Material provided:

::::::::

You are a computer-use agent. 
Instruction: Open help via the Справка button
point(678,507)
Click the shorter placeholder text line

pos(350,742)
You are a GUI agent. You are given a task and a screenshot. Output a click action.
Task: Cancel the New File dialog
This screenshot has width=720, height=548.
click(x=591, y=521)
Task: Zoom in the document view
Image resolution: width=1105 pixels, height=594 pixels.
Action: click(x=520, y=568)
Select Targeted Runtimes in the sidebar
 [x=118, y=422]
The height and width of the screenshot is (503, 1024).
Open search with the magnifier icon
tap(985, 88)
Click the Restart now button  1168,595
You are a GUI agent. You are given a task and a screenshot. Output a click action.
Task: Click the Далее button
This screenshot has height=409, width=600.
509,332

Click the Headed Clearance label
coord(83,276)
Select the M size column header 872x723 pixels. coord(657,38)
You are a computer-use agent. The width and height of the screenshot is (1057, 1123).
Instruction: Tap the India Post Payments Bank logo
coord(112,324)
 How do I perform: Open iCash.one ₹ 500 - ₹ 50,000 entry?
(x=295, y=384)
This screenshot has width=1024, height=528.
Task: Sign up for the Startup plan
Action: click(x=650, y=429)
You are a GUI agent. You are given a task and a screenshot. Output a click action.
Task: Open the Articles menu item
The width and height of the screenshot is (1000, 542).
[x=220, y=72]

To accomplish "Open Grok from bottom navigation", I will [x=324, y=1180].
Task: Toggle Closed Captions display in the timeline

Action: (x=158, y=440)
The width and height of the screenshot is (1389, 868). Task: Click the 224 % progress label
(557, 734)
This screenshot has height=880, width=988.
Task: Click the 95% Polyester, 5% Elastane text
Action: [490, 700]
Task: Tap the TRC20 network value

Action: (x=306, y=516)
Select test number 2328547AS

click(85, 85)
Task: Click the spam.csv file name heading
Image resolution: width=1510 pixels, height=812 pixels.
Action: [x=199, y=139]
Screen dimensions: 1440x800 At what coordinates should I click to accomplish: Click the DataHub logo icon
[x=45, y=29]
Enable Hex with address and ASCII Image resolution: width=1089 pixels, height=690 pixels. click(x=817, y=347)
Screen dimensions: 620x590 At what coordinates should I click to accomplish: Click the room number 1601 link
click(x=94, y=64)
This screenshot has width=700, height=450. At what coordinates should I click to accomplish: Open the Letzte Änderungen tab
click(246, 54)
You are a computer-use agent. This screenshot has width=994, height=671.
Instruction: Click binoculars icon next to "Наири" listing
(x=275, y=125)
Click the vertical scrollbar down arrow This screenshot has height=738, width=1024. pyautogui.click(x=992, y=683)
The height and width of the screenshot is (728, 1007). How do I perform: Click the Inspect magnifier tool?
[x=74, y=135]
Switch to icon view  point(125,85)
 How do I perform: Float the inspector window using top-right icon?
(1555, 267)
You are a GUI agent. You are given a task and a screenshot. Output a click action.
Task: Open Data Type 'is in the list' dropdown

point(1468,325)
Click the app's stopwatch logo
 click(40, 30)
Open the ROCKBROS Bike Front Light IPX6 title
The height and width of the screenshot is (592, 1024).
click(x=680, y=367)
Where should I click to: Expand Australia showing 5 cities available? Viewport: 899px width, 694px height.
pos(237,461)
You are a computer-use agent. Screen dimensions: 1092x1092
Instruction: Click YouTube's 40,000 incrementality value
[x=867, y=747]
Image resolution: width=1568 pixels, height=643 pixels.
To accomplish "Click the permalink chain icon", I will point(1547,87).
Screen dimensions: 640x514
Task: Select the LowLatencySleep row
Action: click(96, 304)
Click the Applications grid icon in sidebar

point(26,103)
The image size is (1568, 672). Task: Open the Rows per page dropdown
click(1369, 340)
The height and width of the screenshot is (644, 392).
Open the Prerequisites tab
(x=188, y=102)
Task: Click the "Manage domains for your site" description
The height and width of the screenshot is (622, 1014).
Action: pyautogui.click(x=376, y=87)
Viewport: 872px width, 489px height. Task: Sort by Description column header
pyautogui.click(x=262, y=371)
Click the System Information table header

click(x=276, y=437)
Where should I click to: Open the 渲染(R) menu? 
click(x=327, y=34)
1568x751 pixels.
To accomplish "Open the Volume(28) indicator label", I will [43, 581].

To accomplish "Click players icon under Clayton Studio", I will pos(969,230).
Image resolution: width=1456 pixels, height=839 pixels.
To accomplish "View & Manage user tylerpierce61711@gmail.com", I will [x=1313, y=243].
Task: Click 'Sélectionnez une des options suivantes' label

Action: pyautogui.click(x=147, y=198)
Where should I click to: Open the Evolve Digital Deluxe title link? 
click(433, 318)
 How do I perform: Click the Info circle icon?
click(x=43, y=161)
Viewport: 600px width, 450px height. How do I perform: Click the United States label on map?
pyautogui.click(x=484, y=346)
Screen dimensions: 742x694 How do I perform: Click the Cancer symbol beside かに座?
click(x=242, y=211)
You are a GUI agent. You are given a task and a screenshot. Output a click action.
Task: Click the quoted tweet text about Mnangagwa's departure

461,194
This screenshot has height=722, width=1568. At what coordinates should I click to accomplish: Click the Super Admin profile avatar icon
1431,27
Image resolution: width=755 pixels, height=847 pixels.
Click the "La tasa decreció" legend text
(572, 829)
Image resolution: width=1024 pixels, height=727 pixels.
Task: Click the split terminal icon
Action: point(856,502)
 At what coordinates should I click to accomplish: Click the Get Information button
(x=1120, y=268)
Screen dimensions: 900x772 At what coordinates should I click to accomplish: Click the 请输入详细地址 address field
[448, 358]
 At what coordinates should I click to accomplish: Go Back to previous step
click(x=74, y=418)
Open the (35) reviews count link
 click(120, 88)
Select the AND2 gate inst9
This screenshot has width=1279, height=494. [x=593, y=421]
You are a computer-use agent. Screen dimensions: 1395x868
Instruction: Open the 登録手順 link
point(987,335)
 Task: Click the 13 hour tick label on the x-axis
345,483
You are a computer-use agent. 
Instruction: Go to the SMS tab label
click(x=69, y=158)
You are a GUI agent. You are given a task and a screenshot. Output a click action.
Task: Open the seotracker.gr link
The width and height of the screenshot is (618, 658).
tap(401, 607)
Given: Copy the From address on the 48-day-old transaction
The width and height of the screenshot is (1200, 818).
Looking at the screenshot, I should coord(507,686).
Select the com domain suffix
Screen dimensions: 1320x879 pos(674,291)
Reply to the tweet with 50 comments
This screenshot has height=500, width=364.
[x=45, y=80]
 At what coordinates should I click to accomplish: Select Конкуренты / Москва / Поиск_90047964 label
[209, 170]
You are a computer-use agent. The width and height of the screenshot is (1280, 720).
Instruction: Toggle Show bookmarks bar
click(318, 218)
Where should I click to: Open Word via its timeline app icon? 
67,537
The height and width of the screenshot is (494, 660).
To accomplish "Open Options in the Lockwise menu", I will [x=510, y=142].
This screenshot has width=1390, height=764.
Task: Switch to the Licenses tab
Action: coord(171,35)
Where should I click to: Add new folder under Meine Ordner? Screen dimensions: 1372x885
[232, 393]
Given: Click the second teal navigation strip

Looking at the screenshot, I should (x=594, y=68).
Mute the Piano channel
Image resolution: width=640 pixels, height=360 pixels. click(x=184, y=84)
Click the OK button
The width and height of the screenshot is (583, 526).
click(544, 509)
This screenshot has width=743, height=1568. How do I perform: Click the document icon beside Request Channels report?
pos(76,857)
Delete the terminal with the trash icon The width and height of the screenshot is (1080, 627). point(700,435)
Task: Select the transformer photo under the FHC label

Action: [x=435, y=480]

::::::::

Your answer should be a number alone, please: the count of lines in the listing where the word "Manage" appears.

Task result: 2